遺留分と特別受益の関係
1 遺留分と特別受益は密接な関係があります
「遺留分」や「特別受益」といった言葉は、あまり日常的には使わないため、聞き慣れない方も多いのではないでしょうか。
まずはそれぞれどのようなものなのか簡単にご説明します。
⑴ 遺留分
遺留分は、遺産を取得する最低限の権利のことを指します。
遺留分が請求できる例として、例えば父が亡くなり、1億円の遺産をすべて長男に相続させるという遺言書があったとします。
仮に相続人が長男と長女の2人だけだった場合、遺言書のとおりとすると、長女は遺産を全く受け取れないことになってしまいますが、この場合は遺留分として、長女は長男に2500万円を請求することができます。

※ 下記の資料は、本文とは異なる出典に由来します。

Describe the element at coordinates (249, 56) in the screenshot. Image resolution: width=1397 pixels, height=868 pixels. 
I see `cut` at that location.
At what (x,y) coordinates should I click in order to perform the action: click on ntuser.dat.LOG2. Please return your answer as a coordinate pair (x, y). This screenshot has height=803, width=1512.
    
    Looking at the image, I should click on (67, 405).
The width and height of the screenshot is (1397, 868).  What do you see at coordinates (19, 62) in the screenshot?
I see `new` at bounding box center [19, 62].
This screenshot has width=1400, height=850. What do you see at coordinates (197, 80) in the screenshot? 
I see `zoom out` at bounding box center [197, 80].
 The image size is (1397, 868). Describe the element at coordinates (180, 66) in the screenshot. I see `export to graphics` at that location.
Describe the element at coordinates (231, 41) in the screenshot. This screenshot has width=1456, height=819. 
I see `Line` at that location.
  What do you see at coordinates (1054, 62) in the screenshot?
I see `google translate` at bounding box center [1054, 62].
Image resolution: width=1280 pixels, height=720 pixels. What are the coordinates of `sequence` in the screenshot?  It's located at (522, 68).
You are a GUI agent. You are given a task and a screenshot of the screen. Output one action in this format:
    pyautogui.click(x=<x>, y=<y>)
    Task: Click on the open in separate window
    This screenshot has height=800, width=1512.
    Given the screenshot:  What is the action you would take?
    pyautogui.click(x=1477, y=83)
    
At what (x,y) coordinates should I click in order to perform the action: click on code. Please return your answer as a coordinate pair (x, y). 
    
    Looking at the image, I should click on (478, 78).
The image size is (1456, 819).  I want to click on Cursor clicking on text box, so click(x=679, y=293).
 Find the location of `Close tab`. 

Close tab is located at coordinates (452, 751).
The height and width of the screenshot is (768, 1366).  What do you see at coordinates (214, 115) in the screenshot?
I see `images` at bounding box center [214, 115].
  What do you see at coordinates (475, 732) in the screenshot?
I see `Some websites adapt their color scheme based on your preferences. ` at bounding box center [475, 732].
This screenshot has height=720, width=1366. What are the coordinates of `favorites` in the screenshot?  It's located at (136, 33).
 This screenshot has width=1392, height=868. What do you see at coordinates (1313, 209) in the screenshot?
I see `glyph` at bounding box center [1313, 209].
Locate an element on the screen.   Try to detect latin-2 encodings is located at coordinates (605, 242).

遺留分としていくら受け取れるのかは、被相続人との続柄や遺産の額をもとに計算します。
⑵ 特別受益
特別受益は、亡くなった方から生前贈与を受けたり、遺言によって財産を相続したりしたことを指すものです。
例えば、先ほどの例で、父が生前、長女に2000万円の生前贈与をしていた場合、長女は遺産の前渡しとして2000万円を受け取ったと考えることができます。
そうすると、長女は、すでに2000万円を相続で取得したと扱われることとなり、遺留分の算定の基礎となる財産の額にその贈与も含めた上で遺留分を計算します。
この場合に長女が長男に請求できる金額は1000万円となり、遺留分として請求できる額が減ることになります。
このように、生前贈与が特別受益に該当する場合には、遺留分の計算の際にも影響が出ます。
特別受益がある場合の遺留分の計算について、詳しくは専門家へご確認ください。
2 どのようなケースが特別受益に該当するのか
すべての生前贈与が特別受益に該当するわけではありません。
特別受益に該当するには、あくまで、遺産の前渡しと評価できるくらいの、ある程度まとまった贈与であることが必要です。
例えば、長女が不動産を購入する際に父が1000万円の援助をしたというケースであれば、遺産の前渡しと評価できる場合が多いと思われます。
他にも不動産を贈与した場合や高額な貴金属を贈与した場合も、特別受益に該当する可能性が高いです。
一方で、父が長女に対して、毎月生活費を数万円援助していたような場合は、親子の扶養義務の範囲内と考えることができるため、特別受益には該当しないことが多いといえます。
3 生命保険は特別受益に該当するのか
例えば、父が全財産を長男に相続させ、長女には1000万円の死亡保険金を渡すようにしていた場合、この1000万円は特別受益に該当するのでしょうか。
実は、死亡保険金は、原則として受け取る人の財産であり、遺産とは考えられていません。
そのため、特別受益には該当しないとされています。
死亡保険金が遺産として遺産分割の対象となるかどうかについて、こちらでも解説していますので、参考にしてください。
ただし、死亡保険金の金額があまりに高額な場合は、遺産の一部と考えることもあります。
このように、特別受益に該当するかどうかは個別の判断が必要になる場合もありますので、お悩みの際は専門家に相談されることをおすすめします。